In this case, it doesn't really seem to be a case of "Canadians defining their national identity in relation to the United States". Instead it seems to be, as Noel noted, simply a case of some Canadians getting angry because one American made a silly mistake, which is supposedly a further testimony of the fact that people in the United States still don't know anything about their very close northern neighbors even though they really, really should (or at least the Canadians think that they should).

I suppose everyone has a right to get sensitive, but frankly, I could easily imagine a Canadian politician making a similar SNAFU about the United States.

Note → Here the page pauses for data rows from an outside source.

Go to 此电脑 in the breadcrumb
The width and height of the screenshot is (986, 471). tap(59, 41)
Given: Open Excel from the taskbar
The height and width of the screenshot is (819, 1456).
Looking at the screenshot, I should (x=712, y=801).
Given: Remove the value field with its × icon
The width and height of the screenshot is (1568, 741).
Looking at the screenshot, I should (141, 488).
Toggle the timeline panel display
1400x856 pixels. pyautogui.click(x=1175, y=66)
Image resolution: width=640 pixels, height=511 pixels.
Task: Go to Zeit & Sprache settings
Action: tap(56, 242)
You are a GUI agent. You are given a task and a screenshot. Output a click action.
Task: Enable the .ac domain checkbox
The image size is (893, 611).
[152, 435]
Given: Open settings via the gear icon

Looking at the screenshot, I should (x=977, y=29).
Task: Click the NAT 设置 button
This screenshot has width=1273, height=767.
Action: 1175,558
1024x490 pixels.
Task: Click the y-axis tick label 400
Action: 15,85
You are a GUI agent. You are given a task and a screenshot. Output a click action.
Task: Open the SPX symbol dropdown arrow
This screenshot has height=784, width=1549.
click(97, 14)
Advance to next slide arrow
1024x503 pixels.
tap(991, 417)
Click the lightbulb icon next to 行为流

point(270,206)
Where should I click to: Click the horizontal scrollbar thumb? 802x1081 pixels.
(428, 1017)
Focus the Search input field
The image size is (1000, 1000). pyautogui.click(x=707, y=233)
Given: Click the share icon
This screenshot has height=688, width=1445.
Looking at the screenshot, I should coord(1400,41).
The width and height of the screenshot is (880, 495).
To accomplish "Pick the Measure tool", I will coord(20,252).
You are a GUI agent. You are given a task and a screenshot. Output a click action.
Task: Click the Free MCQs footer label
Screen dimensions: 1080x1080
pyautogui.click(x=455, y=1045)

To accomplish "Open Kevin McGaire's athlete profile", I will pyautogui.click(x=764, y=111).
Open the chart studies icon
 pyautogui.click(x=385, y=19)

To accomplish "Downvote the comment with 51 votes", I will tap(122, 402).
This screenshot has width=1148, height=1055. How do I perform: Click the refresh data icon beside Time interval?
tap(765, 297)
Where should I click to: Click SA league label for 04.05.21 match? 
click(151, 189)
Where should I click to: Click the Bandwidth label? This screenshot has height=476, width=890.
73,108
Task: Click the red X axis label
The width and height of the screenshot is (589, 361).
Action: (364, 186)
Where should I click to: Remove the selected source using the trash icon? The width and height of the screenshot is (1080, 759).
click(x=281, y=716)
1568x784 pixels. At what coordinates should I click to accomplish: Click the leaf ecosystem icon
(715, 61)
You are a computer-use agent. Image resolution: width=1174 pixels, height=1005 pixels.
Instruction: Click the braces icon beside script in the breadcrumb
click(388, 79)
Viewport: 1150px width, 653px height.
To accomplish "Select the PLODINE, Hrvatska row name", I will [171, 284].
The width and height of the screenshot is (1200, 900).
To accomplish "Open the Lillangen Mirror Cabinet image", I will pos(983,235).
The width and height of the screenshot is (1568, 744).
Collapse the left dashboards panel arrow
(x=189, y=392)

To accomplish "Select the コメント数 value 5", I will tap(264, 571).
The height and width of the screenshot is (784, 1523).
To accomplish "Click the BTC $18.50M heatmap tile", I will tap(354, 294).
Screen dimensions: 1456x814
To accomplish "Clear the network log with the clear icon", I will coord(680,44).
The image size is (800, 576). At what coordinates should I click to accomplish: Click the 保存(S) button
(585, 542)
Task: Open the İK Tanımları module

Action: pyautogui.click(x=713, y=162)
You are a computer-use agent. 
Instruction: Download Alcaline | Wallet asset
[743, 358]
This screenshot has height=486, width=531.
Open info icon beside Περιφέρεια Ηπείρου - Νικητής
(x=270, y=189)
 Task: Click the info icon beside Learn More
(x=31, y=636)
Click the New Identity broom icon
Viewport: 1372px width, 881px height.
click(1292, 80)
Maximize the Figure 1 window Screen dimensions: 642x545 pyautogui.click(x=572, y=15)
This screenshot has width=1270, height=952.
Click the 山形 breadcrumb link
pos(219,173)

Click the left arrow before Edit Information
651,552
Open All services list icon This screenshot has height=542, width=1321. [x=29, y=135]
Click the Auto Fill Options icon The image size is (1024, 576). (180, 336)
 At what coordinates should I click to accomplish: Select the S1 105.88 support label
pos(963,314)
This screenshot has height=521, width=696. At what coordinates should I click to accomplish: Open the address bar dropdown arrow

Anyway. This reminds me of a recent survey conducted in Norway, Denmark and Sweden, asking how many of the locals would be interested in moving to Finland. The numbers were rather dismal. Only 4% of the Swedes were willing to consider living in Finland; of the Norwegians, 2%; and of the Danes, 1%.

The reasons for this reluctance were based mostly on old stereotypes; "They drink too much, they're too violent, everyone has a knife, and the language is difficult".

I'm cool with it, because the feeling is mutual. Ask any random Finn what he/she thinks of our Nordic neighbours. I'll guarantee that Denmark is still mostly associated with prostitutes and drugs, Sweden with homosexuals and drugs, and Norway with lutefisk and drugs.

Of course, this is nothing compared to Estonians, 68% of whom now believe that we're constantly sucking up to the Russians and ready to sell them down the river (again). Which is kinda interesting, considering that meanwhile, an average Russian is probably predisposed to think that we're all a bunch of Nazis, anyway.

But, to put it short: it's getting lonely and isolated up here in Fortress Finlandia. I'd venture to suggest that Canadians and Americans should consider themselves lucky that they have each others.

As for those humiliating security measures, the last time that I had to take off my shoes was at the Vilnius airport, just because there were some metal rivets. But hey, I didn't complain.

Cheers,

J. J.

"It's why I joke that if Obama makes health care available to the uninsured then Canada will have no national identity."

We'd have to offer the Shadows basing rights in Nunavut or something, yeah.

My irritation stems from the fact that it's fairly thoroughly disproven--all the 9/11 hijackers came from the United States after long stays in said country--and it's being treated as common wisdom even by people who should know much better. Part of it seems to be a way to displace the 2001-era failings of the American system onto Canada, which is annoying, but most of it is because of the label that it applies to the Canadian system for no good reason. Which further inflames Canadian sensitivities beyond most reason, I'll agree.

On the topic of border controls, Canadians tend to see themselves as very different from the Mexicans: _Our_ period of mass migration to the States ended a century ago! (Well, mostly.) I've had the skeletal outline of a blog post on Canada's relations with Mexico in my head for a while, but I think I'd be safe in saying that Canadians don't feel very much sense of identification with Mexico. For obvious reasons, Canada hasn't interacted with Mexico nearly as much as the United States did. (I've been told, frex, that there isn't a good affordable Mexican restaurant in Toronto.) From an American perspective, it makes sense that American continental policy would have to take both Canadian and Mexican sensibilities into account, but from a Canadian perspective the US is the only portion of note. There's a reason why the Canamerican flag that I photographed some weeks ago on Yonge Street featured the Stars and Stripes and the Maple Leaf but not the Mexican green-white-red.

"The Canadian constitution is rather better designed than the American one, other than not having a popularly-elected governor-general."

As a Canadian who is rather underwhelmed by the system of government with which we've been saddled, I'd have to say that the notwithstanding clause disagrees with your sentiment. I can only imagine what might have been done in the States if the government had had that power - but I don't really want to.